Bildiğim, gördüğüm ve anladığım; bana ilham olan ne varsa onların dönüşümü, tıpkı bir kurbağanın metamorfozu gibiydi. Çoğu zaman umut diye açılan kapılar kedere götürür; pencereler içeriye her zaman temiz havayı değil, bazen de kirliyi davet eder.
İnsanlık, içi boş bir kelimeden başka bir şey değil ve sevgi, insanoğlunu çoktan terketti. Kim olsa giderdi. Bu insanlar sevilir mi, derdi tekrarlaya tekrarlaya. İnsanlar sevilmez ki, onlardan kaçılır, dedim ben de. İnsandan daha büyük bir canavar yaratmadı belki de Yaratan, belki de bu modern insandır, dedim sonra. Modern insan kustum ben de, kusmuğa bulandı insanlar.
Yol, ki varsa eğer, sadece bir güzergâh. Sadece başlangıcı var, sonu olmayan. Korkaklar sürüsünün içinde hücuma geçen bir aslan, filin hortumu, gergedanın boynuzu, sırtlanların dişi ve akbabaların gagaları arasında can verdi. Tek olan her zaman hür olandır, derse biri, bu yalnızca onun gözlerinin kendisine oynadığı bir yanılsamadan başka bir şey değildir. Bilmeyen göremez, gördüğü sadece aklının oyunlarıdır ve insan, yalnızca hücrelerinin kendisine gösterdiği kadarını algılayabilir. Geri kalanı, duygular yani, hisler, avuntular, ümitler; hepsi terk etti bu toprakları. Kim olsa terkederdi, dedim, kim olsa.
Yalnızlık, bir bağbozumunda kim bilir kimin bulduğu eşsiz bir hazineydi belki. Biraz da lanetti, dedim ben sonra. Lanetti biraz yalnızlık, eski bir korsan hazinesi gibi. Sahip olan hem çok değerli bir şeye malikti, hem de onun için bir bedel ödemek zorundaydı. Sonra, dedim kendi kendime, bu modern insan kusmuğu içinde yalnızlık gömleğini yırtacak kimse var mı, dedim ben ve cevabını yine kendim buldum, kimse yok ki, kimsem, dedim kendi kendime, usulca, sesleri kendi içimde tekrarlayıp harflere aktarmayarak.
İnsan kusuyorum ben hergün, biraz daha. Damla damla kusuyorum. Yalnızlığın salıncağında elimde tuttuğum bir avuç yaşanmışlıkla gidip geliyorum, her yaşanmışlığın aslında yaşanmamışlıkları ve yaşanamamışları hatırlattığını da bilerek. Zaten anılar bir düşman olmaktan başka nedir ki, dedim sonra, belki susarım da sonra.

4 Nisan 2015 Cumartesi

Sır

Bir daha gelmeyeceğimi bilsem,
Dönmeyecek olsam hayata, döngüsüzlüğü bilsem,
İntihar etse insanlık ve gelmese evine,
Her şeyi geride bırakıp gitsek.

Bilinir içimizdeki kötülüğün nedeni, şeytan değil,
Biraz da bizde var belki kabahat,
Niye söylenceleri değiştirme yolunu tuttuk,
İçimizde büyüttüğümüz şeytanlar var, oğullar kadar.

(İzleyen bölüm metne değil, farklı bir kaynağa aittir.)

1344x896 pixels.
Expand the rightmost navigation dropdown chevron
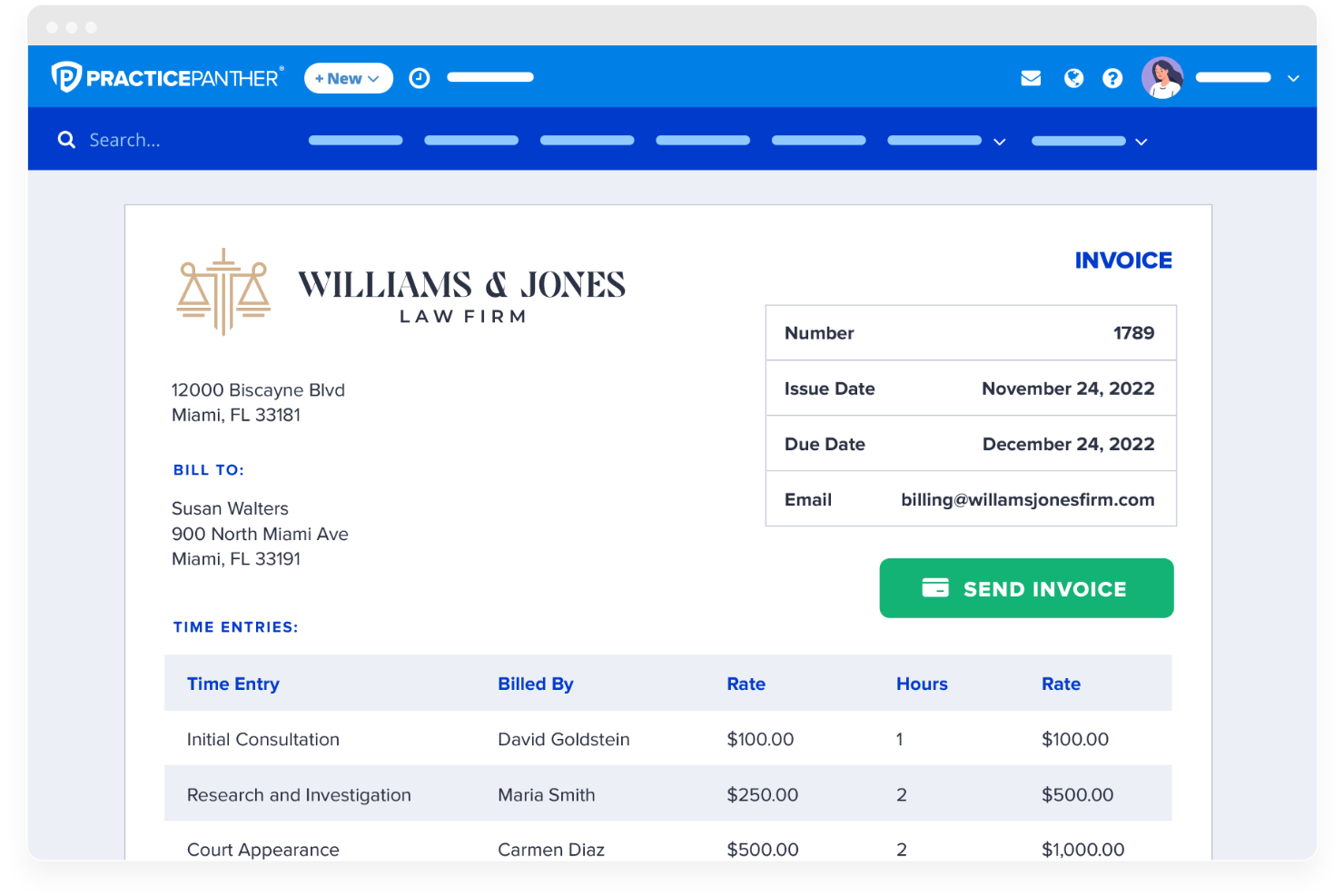tap(1141, 142)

Ben söyleyeyim sana hayatın gizini, anlayacağın ânı;
Gözlerin açık uyuduğunda,
Uyanacaksın gözlerin kapalı olarak, anlayacaksın.

Oysa dikerken bir anne kızına,
Kırmızı kurdeleli bir hayatı, bilmezdi,
Önce mahremiyet söküğünü dikmeyi.

Aforizmalar IX

  • Ak kanatlı kuşların üzerinde geldi ölüm. Biz ölümü de sevenlerdeniz.
  • Bence senin ömrün benim ömrüme ekleniyor, ben iki ömür yaşamış gibi oluyorum.
  • Yine de ben senin için bir boşluktan ibaretim, bir anlamım yok. / Yine de insan bir boşluktan ibaret, bir anlamı yok.
  • Çok sancılı bir süreçti. Sonunda edebiyat parçalandı. Ben doğdum.
  • Yüzümde olmayan her şey içinde. Güzellik.
  • Ben öldükten sonra da intihar etmek isterim, sevinçle. / İntihar ettikten sonra da şiirler söylemek isterim, umutla. 
  • Kışın ölüm demek olduğunu söyleyenler, onun beni getirdiğini bilmez mi? 
  • Bir mevsimin gelişi bir başkasının sonu, neden hiçbiri iç içe geçemiyor, sen yaz mısın ben de kış, kavuşamıyoruz birbirimize, niye böylesine ayrıksı duruyoruz? 
     
  • Şiir yazamıyorsak kelimeler neye yarar?
  • Kimsenin inanmayacağı uzun hikâyeler anlatacağım.

3 Nisan 2015 Cuma

Göğümü Kapatan Çatılar Var

Dur sevgilim ve dinle:
İçimde sana doğru göç eden kuşlar var.
Sessizliğin engin ırmağında,
Nefesimi çek içine bir doruktaymışçasına.
Senin için bir kucak sevgi toplayıp geldim;
Huzuruna, huzur bulmaya;
Uzun, puslu ve yoksul yollardan.
Uzun yolların Yeni Hayat'ı canlandırdığı kadar,
Canlandırdın içimde varoluşu.
-Tüm fikirler bir başkasını doğurur.-
İçimde sana yolculuklarımdan doğan,
Sonu gelmeyen fikirler var.
Duyuyor musun sevgilim,
Damlayan suyun sesini?
Aynı göğü paylaşan insanlar,
Aynı çatıyı da paylaşır mı?
-İçimde göğümü kapatan çatılar var.-
Sesimi yoran sözler,
Ellerimi bağlayan gözler,
İçimde her gün doğup ölen biri var.
Güneş doğdukça doğacak, battıkça batacak:
İçimde benle yaşayacak biri var.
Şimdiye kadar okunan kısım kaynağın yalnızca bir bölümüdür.